▸ Problem statement
Copy the records from the line that contains "Cut the selected cell" down to the line that contains "coord(135,10)", both lines included. Switch "toolbar" to "menu bar", keep everything else the same, and leave out the pictures.

▸ Input records
§
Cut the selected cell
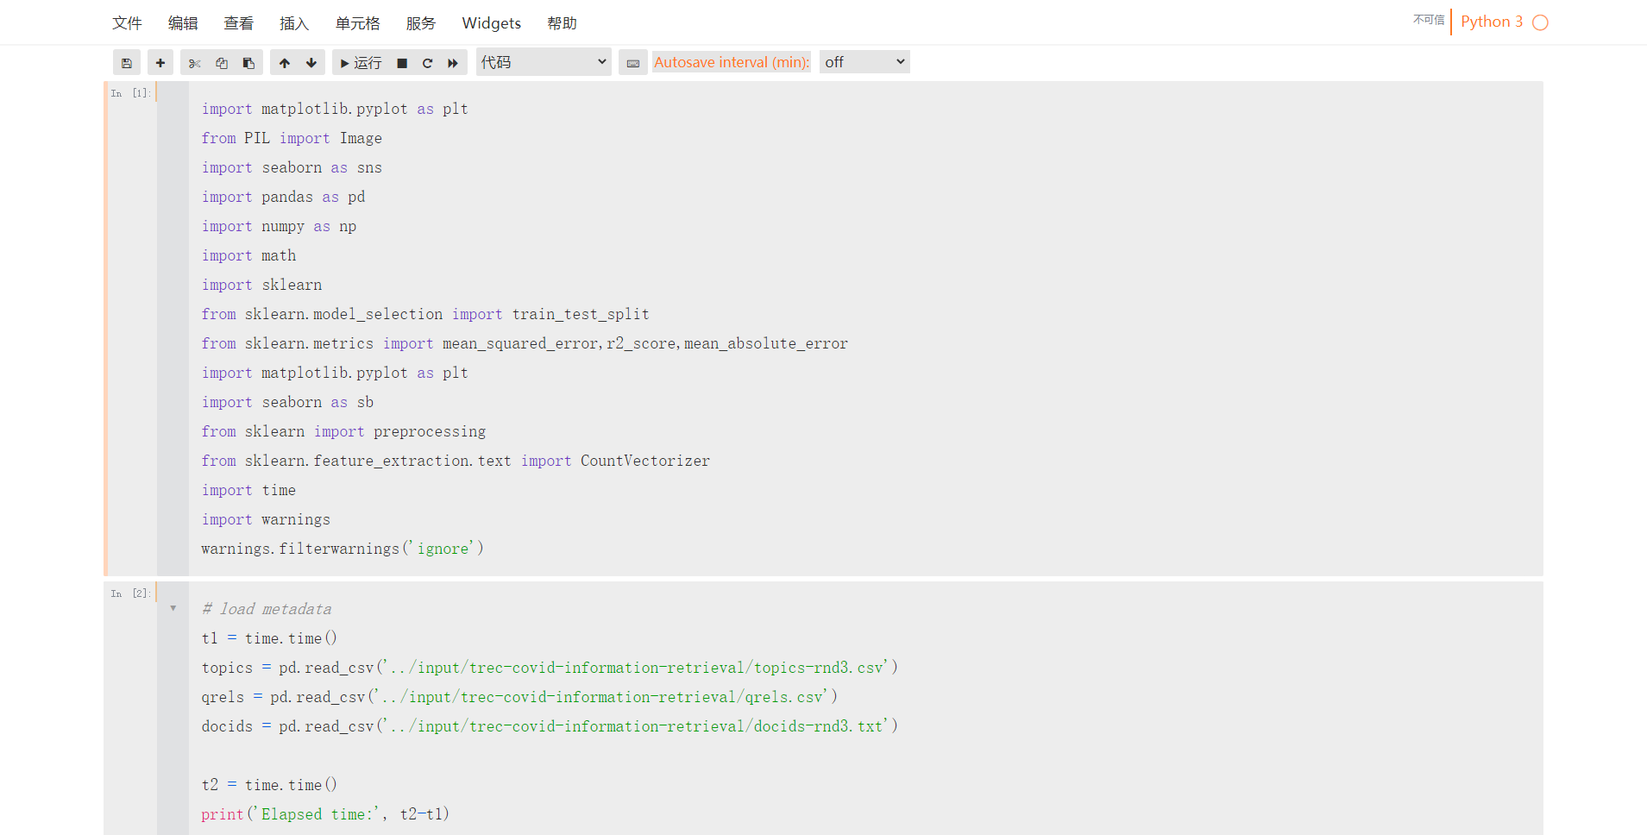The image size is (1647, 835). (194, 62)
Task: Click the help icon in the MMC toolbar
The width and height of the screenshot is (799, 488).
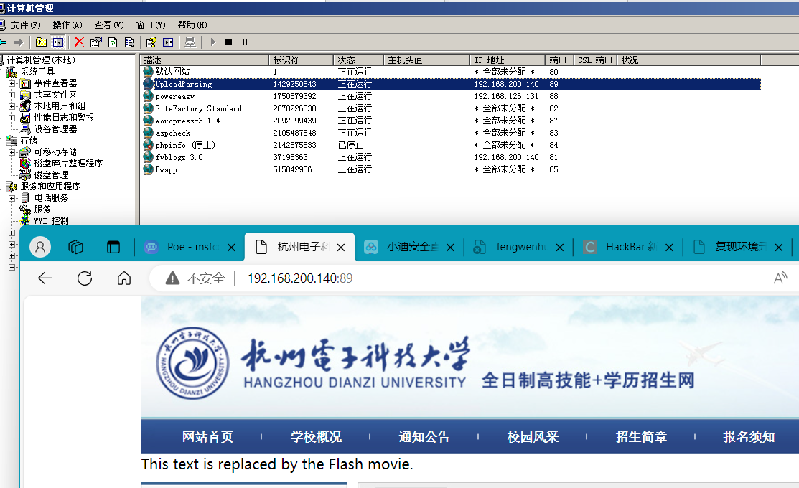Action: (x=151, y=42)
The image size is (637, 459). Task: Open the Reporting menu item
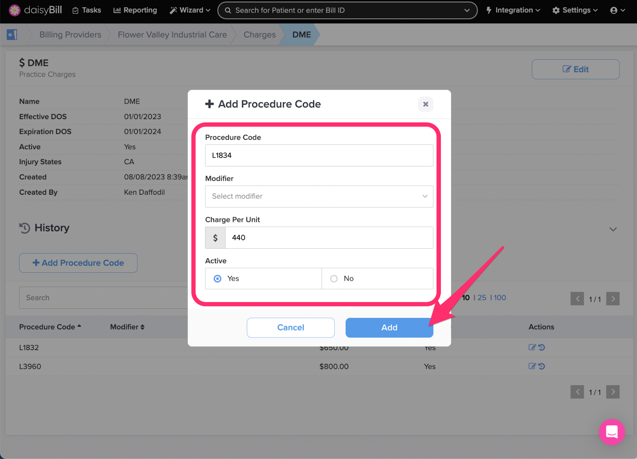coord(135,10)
§
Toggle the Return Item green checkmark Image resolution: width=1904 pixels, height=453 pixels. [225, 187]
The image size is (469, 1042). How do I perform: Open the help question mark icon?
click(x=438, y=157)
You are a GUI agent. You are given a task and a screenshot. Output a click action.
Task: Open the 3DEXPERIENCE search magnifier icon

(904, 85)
§
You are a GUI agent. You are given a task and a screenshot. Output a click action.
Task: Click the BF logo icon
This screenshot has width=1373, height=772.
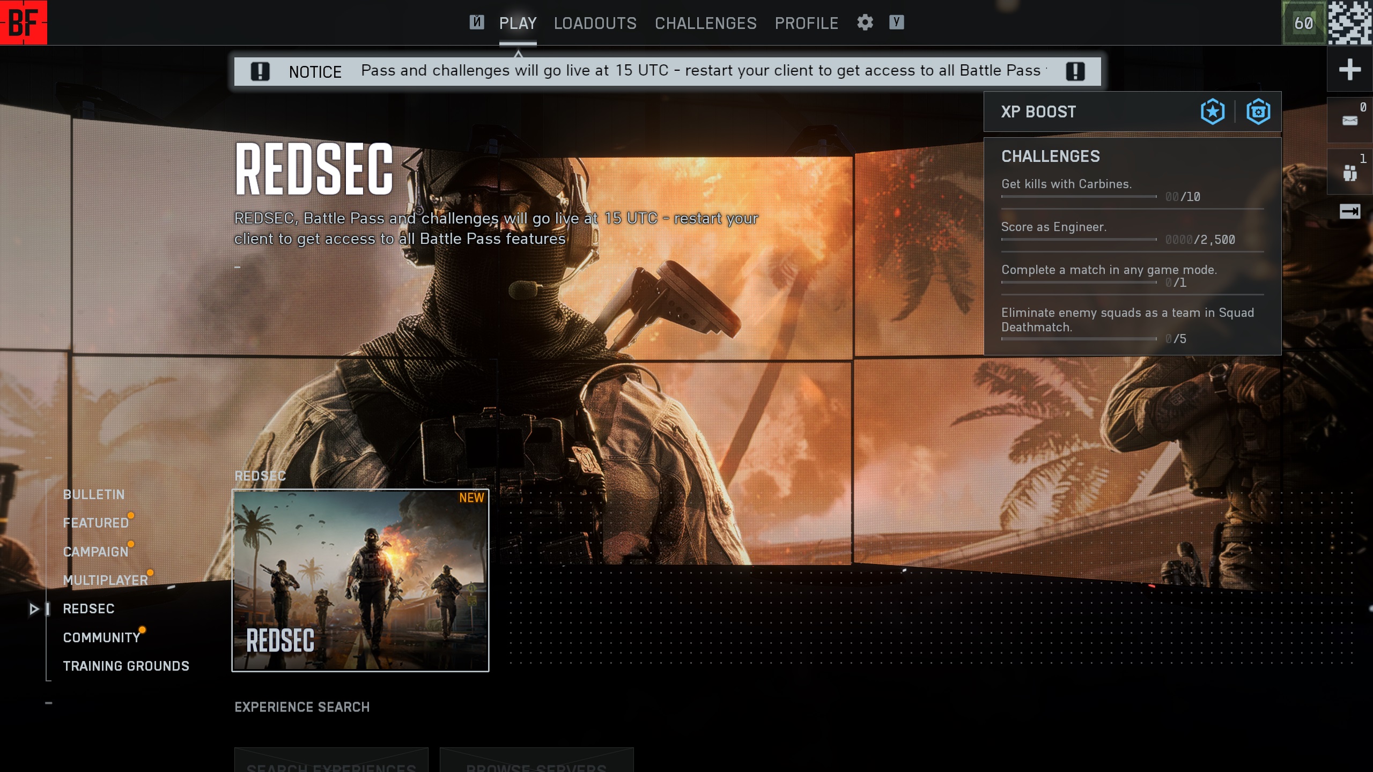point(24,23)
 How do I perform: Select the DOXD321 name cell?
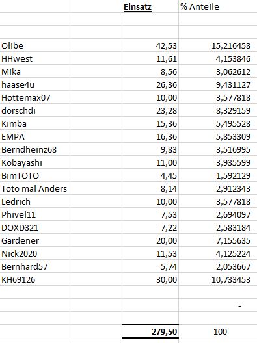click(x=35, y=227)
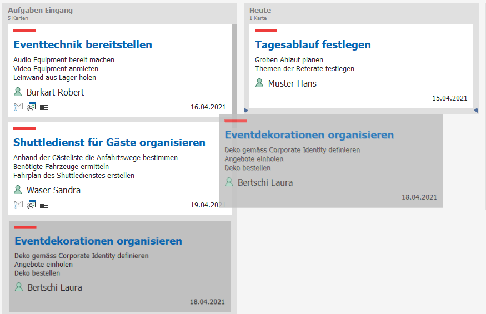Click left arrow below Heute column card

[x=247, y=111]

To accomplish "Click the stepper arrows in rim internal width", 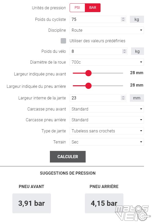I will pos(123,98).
§
▸ Task answer
Cut the selected cell
The image size is (1647, 835). (194, 62)
Task: Click the help icon in the MMC menu bar
The width and height of the screenshot is (799, 488).
Action: (x=151, y=42)
The image size is (637, 459). Task: Open the Reporting menu item
coord(135,10)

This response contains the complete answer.